#### [Instructions for the task]
Please reproduce each of the following entries exactly.

*** Opening Data listing ***

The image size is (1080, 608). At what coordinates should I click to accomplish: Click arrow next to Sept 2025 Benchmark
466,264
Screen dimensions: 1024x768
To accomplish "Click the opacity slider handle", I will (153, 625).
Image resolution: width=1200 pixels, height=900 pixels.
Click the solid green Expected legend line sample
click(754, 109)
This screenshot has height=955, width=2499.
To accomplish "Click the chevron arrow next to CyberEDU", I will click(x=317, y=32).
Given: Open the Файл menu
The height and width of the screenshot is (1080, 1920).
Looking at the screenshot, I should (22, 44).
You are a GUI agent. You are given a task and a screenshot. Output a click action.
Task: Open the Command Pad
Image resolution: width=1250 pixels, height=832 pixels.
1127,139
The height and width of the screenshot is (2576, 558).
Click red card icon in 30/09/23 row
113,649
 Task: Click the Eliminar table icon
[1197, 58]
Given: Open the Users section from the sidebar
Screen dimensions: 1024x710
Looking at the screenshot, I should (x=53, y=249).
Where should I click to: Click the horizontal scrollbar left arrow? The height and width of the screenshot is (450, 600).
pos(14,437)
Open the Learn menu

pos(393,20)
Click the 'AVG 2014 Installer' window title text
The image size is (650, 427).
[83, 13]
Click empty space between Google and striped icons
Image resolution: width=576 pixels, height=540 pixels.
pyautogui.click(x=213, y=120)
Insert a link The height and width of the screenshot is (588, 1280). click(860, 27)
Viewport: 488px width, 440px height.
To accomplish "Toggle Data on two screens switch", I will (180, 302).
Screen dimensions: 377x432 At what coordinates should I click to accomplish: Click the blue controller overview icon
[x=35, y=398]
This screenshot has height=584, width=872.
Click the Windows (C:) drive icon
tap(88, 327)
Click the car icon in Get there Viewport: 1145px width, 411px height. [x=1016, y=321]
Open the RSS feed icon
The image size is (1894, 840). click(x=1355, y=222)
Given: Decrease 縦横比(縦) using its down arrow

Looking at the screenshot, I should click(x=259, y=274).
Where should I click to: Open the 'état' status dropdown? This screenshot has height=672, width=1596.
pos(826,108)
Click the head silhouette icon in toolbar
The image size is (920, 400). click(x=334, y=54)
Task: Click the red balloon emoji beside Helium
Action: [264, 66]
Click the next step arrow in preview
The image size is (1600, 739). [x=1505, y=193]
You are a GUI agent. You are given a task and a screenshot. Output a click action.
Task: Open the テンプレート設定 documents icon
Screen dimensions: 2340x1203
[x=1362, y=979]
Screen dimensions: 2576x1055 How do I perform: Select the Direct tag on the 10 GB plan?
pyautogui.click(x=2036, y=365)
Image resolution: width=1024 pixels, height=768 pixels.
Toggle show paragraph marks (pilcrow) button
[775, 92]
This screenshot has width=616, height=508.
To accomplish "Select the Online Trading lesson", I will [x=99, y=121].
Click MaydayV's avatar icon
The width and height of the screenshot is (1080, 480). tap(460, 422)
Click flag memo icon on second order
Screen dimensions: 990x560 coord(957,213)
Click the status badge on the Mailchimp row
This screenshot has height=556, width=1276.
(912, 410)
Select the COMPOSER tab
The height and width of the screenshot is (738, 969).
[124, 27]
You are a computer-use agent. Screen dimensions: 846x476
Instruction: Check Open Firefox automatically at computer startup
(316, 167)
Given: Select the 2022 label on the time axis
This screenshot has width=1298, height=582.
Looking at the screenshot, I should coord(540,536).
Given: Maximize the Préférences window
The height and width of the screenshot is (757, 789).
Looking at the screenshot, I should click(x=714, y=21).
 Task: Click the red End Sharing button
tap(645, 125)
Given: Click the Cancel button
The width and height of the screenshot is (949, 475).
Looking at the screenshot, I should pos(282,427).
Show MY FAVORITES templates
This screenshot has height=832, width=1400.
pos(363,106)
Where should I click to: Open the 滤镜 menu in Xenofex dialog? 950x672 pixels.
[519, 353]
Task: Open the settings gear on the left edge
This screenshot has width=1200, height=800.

*** Closing Data listing ***

#### [Solution to this task]
The image size is (1080, 608). At what coordinates should I click to accomplish: Click arrow next to Sept 2025 Benchmark
466,264
Screen dimensions: 1024x768
To accomplish "Click the opacity slider handle", I will (153, 625).
Image resolution: width=1200 pixels, height=900 pixels.
Click the solid green Expected legend line sample
click(754, 109)
This screenshot has height=955, width=2499.
To accomplish "Click the chevron arrow next to CyberEDU", I will click(x=317, y=32).
Given: Open the Файл menu
The height and width of the screenshot is (1080, 1920).
Looking at the screenshot, I should (22, 44).
You are a GUI agent. You are given a task and a screenshot. Output a click action.
Task: Open the Command Pad
Image resolution: width=1250 pixels, height=832 pixels.
1127,139
The height and width of the screenshot is (2576, 558).
Click red card icon in 30/09/23 row
113,649
 Task: Click the Eliminar table icon
[1197, 58]
Given: Open the Users section from the sidebar
Screen dimensions: 1024x710
Looking at the screenshot, I should (x=53, y=249).
Where should I click to: Click the horizontal scrollbar left arrow? The height and width of the screenshot is (450, 600).
pos(14,437)
Open the Learn menu

pos(393,20)
Click the 'AVG 2014 Installer' window title text
The image size is (650, 427).
[83, 13]
Click empty space between Google and striped icons
Image resolution: width=576 pixels, height=540 pixels.
pyautogui.click(x=213, y=120)
Insert a link The height and width of the screenshot is (588, 1280). click(860, 27)
Viewport: 488px width, 440px height.
To accomplish "Toggle Data on two screens switch", I will (180, 302).
Screen dimensions: 377x432 At what coordinates should I click to accomplish: Click the blue controller overview icon
[x=35, y=398]
This screenshot has height=584, width=872.
Click the Windows (C:) drive icon
tap(88, 327)
Click the car icon in Get there Viewport: 1145px width, 411px height. [x=1016, y=321]
Open the RSS feed icon
The image size is (1894, 840). click(x=1355, y=222)
Given: Decrease 縦横比(縦) using its down arrow

Looking at the screenshot, I should click(x=259, y=274).
Where should I click to: Open the 'état' status dropdown? This screenshot has height=672, width=1596.
pos(826,108)
Click the head silhouette icon in toolbar
The image size is (920, 400). click(x=334, y=54)
Task: Click the red balloon emoji beside Helium
Action: [264, 66]
Click the next step arrow in preview
The image size is (1600, 739). [x=1505, y=193]
You are a GUI agent. You are given a task and a screenshot. Output a click action.
Task: Open the テンプレート設定 documents icon
Screen dimensions: 2340x1203
[x=1362, y=979]
Screen dimensions: 2576x1055 How do I perform: Select the Direct tag on the 10 GB plan?
pyautogui.click(x=2036, y=365)
Image resolution: width=1024 pixels, height=768 pixels.
Toggle show paragraph marks (pilcrow) button
[775, 92]
This screenshot has width=616, height=508.
To accomplish "Select the Online Trading lesson", I will [x=99, y=121].
Click MaydayV's avatar icon
The width and height of the screenshot is (1080, 480). tap(460, 422)
Click flag memo icon on second order
Screen dimensions: 990x560 coord(957,213)
Click the status badge on the Mailchimp row
This screenshot has height=556, width=1276.
(912, 410)
Select the COMPOSER tab
The height and width of the screenshot is (738, 969).
[124, 27]
You are a computer-use agent. Screen dimensions: 846x476
Instruction: Check Open Firefox automatically at computer startup
(316, 167)
Given: Select the 2022 label on the time axis
This screenshot has width=1298, height=582.
Looking at the screenshot, I should coord(540,536).
Given: Maximize the Préférences window
The height and width of the screenshot is (757, 789).
Looking at the screenshot, I should click(x=714, y=21).
 Task: Click the red End Sharing button
tap(645, 125)
Given: Click the Cancel button
The width and height of the screenshot is (949, 475).
Looking at the screenshot, I should pos(282,427).
Show MY FAVORITES templates
This screenshot has height=832, width=1400.
pos(363,106)
Where should I click to: Open the 滤镜 menu in Xenofex dialog? 950x672 pixels.
[519, 353]
Task: Open the settings gear on the left edge
This screenshot has width=1200, height=800.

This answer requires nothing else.